Логотип Казань Журнал

Видео дня

Показать ещё ➜

КАЗАНЬ И КАЗАНЦЫ

Счастливые моменты художника Патракова

Этой осенью отметил 75-летие народный художник Республики Татарстан, лауреат Госпремии РТ им. Г. Тукая, главный художник Качаловского театра Александр ПАТРАКОВ. Александр Михайлович родился в Челябинске, окончил Свердловское художественное училище и Высшие режиссёрские курсы при ГИТИСе им. Луначарского. Помимо родного города, работал в театрах Новокузнецка, Куйбышева, Самары, Ярославля, Читы, Ростова‑на‑Дону — и уже почти тридцать лет живёт в Казани. В настоящее время в атриуме Качаловского театра работает выставка эскизов Патракова к декорациям и костюмам постановок разных лет (только на казанской сцене их — более пятидесяти!). Познакомиться с выставкой можно до начала и в антракте спектаклей театра.
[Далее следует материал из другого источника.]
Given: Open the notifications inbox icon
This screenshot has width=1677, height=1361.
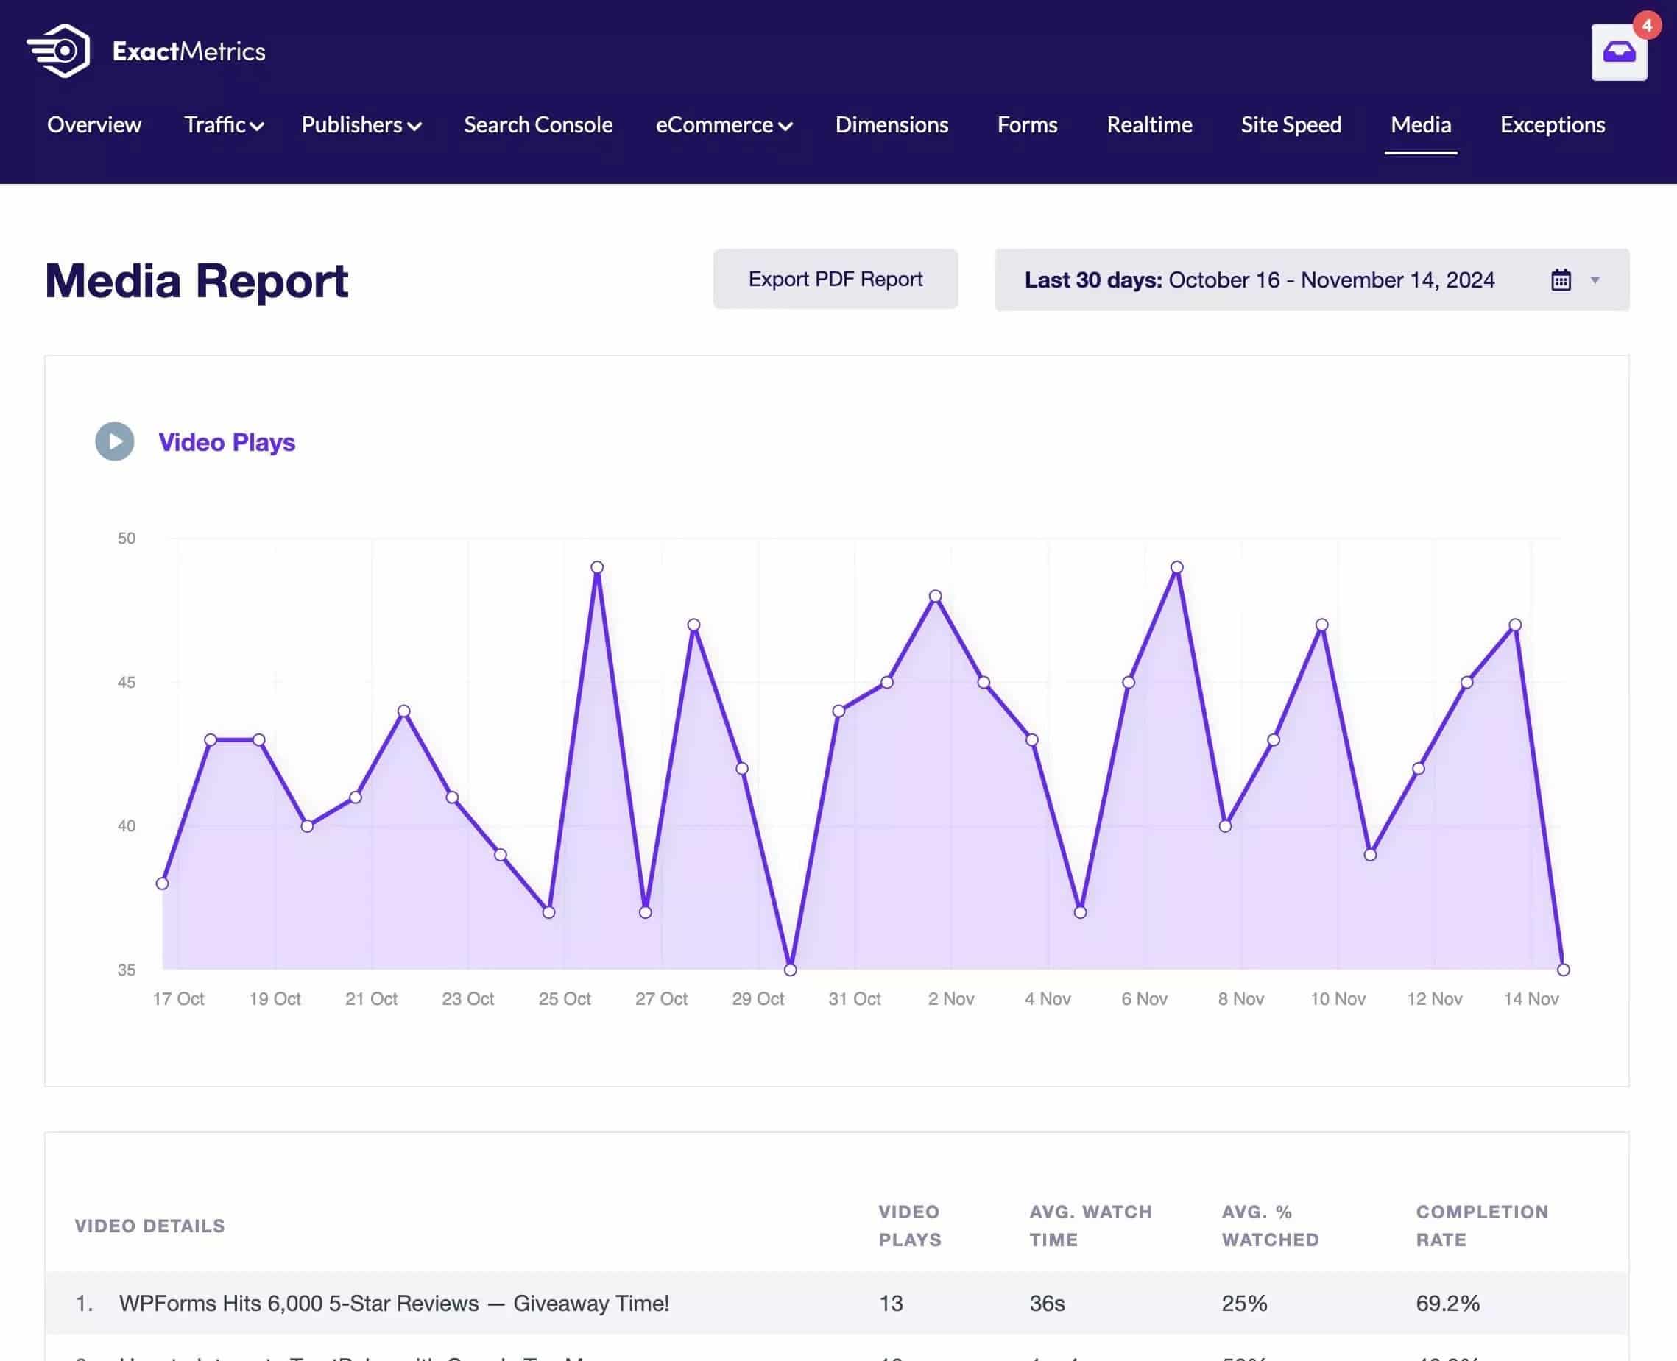Looking at the screenshot, I should 1618,53.
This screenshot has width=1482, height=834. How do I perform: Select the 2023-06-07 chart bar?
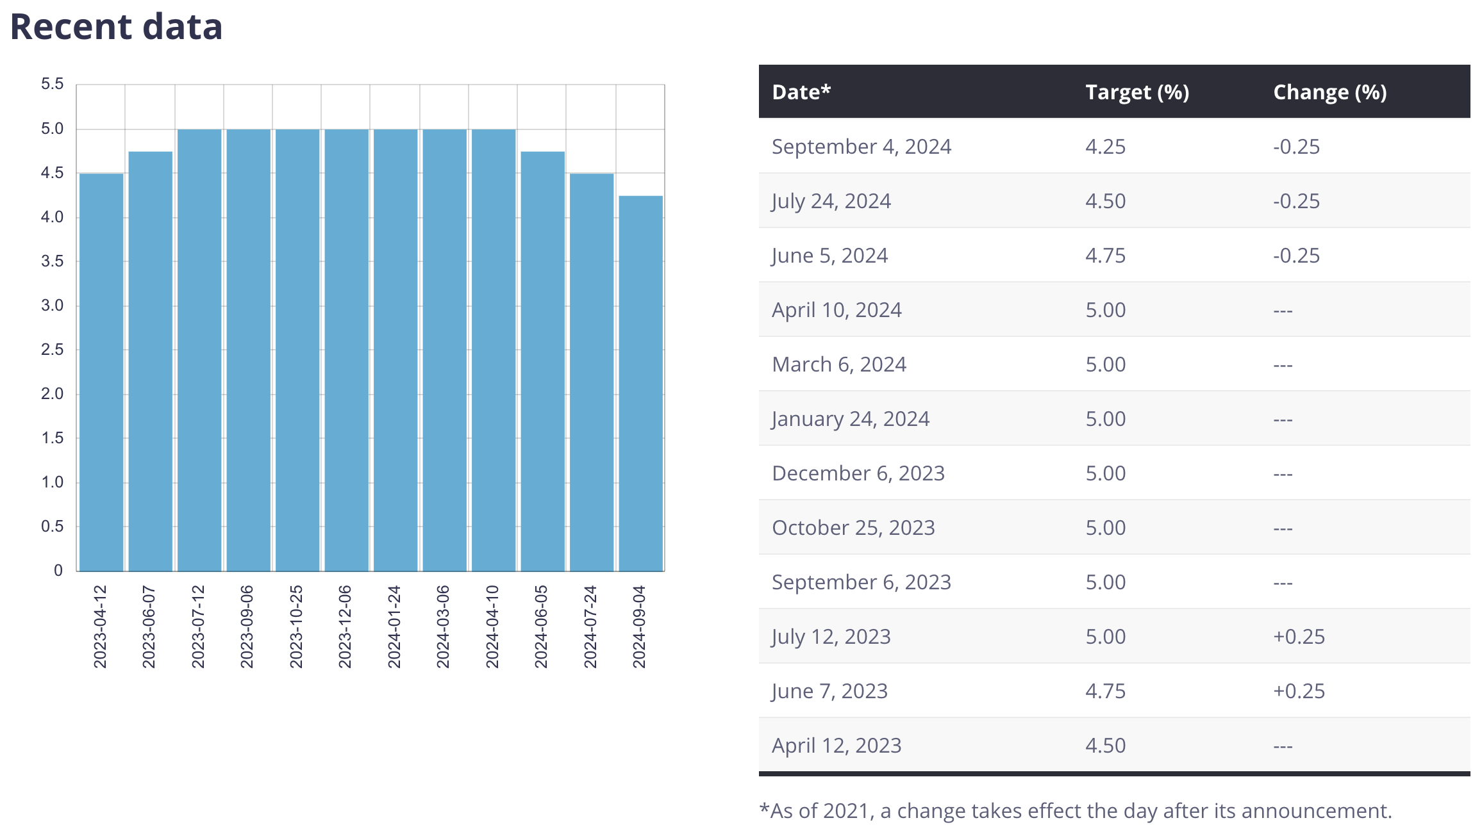150,361
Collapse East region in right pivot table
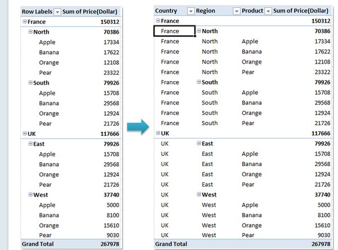This screenshot has width=338, height=250. click(199, 143)
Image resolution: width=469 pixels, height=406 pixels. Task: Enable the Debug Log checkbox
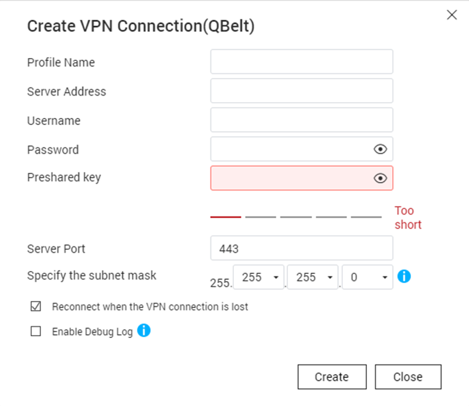click(36, 331)
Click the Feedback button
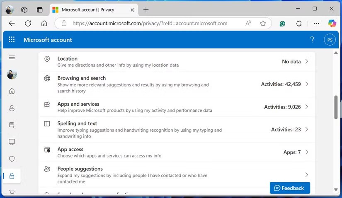 pyautogui.click(x=289, y=188)
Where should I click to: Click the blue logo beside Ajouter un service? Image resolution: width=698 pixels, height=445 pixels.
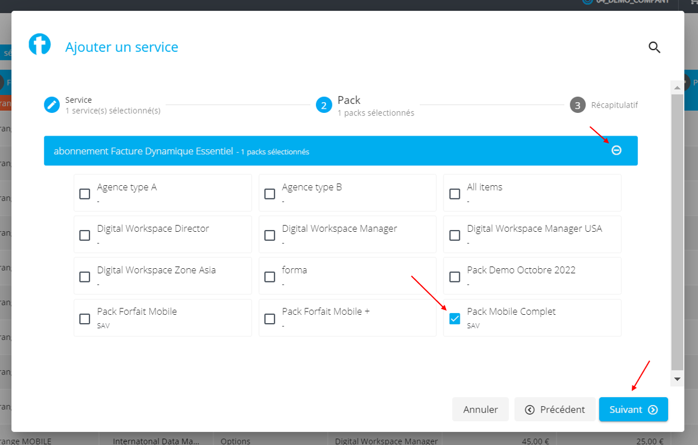[x=40, y=45]
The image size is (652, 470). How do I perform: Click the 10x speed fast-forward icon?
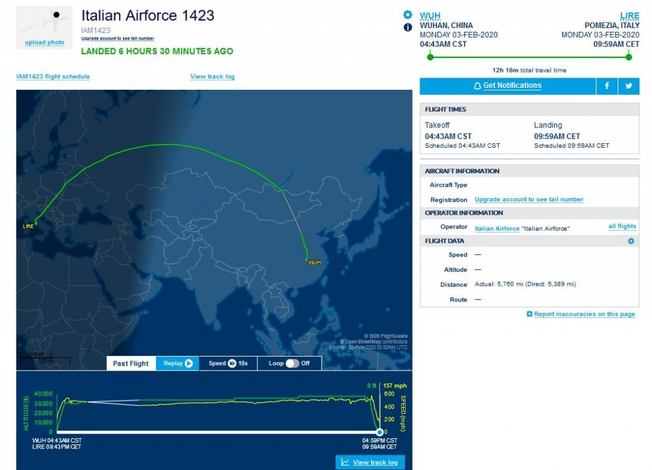pyautogui.click(x=232, y=364)
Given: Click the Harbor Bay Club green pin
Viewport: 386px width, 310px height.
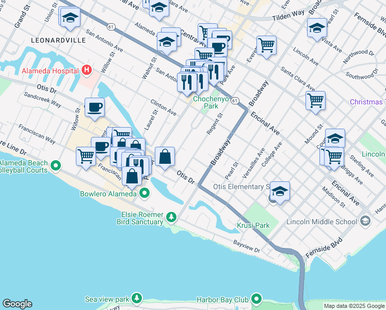Looking at the screenshot, I should click(x=256, y=299).
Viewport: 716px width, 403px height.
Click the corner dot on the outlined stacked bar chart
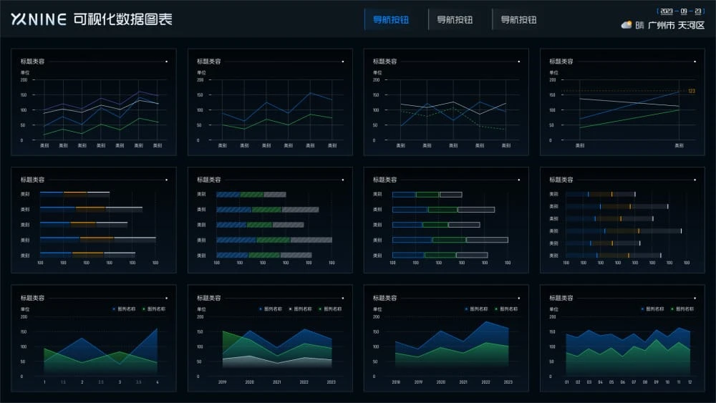(x=518, y=180)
— Александр Михайлович, добрый день! Расскажите, как вы стали именно театральным художником?

— Пожалуй, это вышло случайно. По окончании Свердловского художественного училища я вернулся в родной Челябинск, и однажды, идя по улице, увидел объявление о том, что в Театр юного зрителя требуется художник. Не художник-постановщик, естественно, таких без специального образования не берут… Пришёл, стал заведующим декорационного цеха, а уже потом мне предложили оформить спектакль «Аленький цветочек». Именно тогда я познакомился с Александром Яковлевичем Славутским (художественный руководитель-директор Качаловского театра тоже родом из Челябинска. – Прим. ред.), он как раз создал Студенческий театр при мединституте, участники которого были задействованы в постановке. Жил он недалеко от института, так что и шили, и красили, и рисовали, и колотили мы прямо у него дома. 
Потом я уехал на годичную стажировку в Москву (мне посчастливилось попасть в число трёх молодых художников, которых отбирали со всей РСФСР), учился у главного художника Театра им. Моссовета Александра Павловича Васильева, сподвижника главного режиссёра Юрия Александровича Завадского. Там я познакомился с Давидом Боровским, Эдуардом Кочергиным и многими другими выдающимися творцами. В ходе стажировки провели плодотворный месяц в Ленинграде, где внимательно изучали работу Большого драматического театра. Всё это было очень полезно. 

— А дальше?

— Вернулся домой и продолжил сотрудничество с Александром Яковлевичем. 
На некоторое время нас раскидало по разным городам. Он работал в закрытом Озёрске-74, я — в Волковском театре в Яро­славле. Славутский приезжал ко мне, я делал макет, мы обсуждали, что-то дорабатывали, и он увозил почти готовый макет. 
Когда Александр Яковлевич получил свой первый театр — он стал главным режиссёром Читинской драмы — я оставил Ярославль и уехал туда. Это было в самом начале 80-х.
А когда его пригласили в Ро­стов‑на-Дону, я проходил двухгодичную стажировку в Большом театре. Ездил работать в Ростов, а за стипендией — обратно в Москву. В итоге учёба закончилась на год раньше: ездить стало утомительно, да и трудовая книжка в Ростове понадобилась… Там мы проработали в творческом тандеме десять лет.
В 1994 году Славутский переехал в Казань. Три года я приезжал на разовые постановки, а в 1997 году стал штатным сотрудником Качаловского театра. С тех пор я здесь — о чём ничуть не жалею.

«Плутни Скапена»

— Какой вы нашли Казань в первый приезд?

— Признаться, она меня не очень впечатлила. Понравился Музей изобразительных искусств: работы Николая Фешина и других признанных мастеров. А вот с погодой тогда не повезло, было межсезонье, слякоть, мокрый снег, это не очень радовало глаз. 
Потом, работая над спектаклями, стал приезжать чаще, и постепенно полюбил город. Он менялся на моих глазах. На месте частного сектора на том берегу Казанки, где я когда-то гулял у болота с собакой, вырос целый новый район… 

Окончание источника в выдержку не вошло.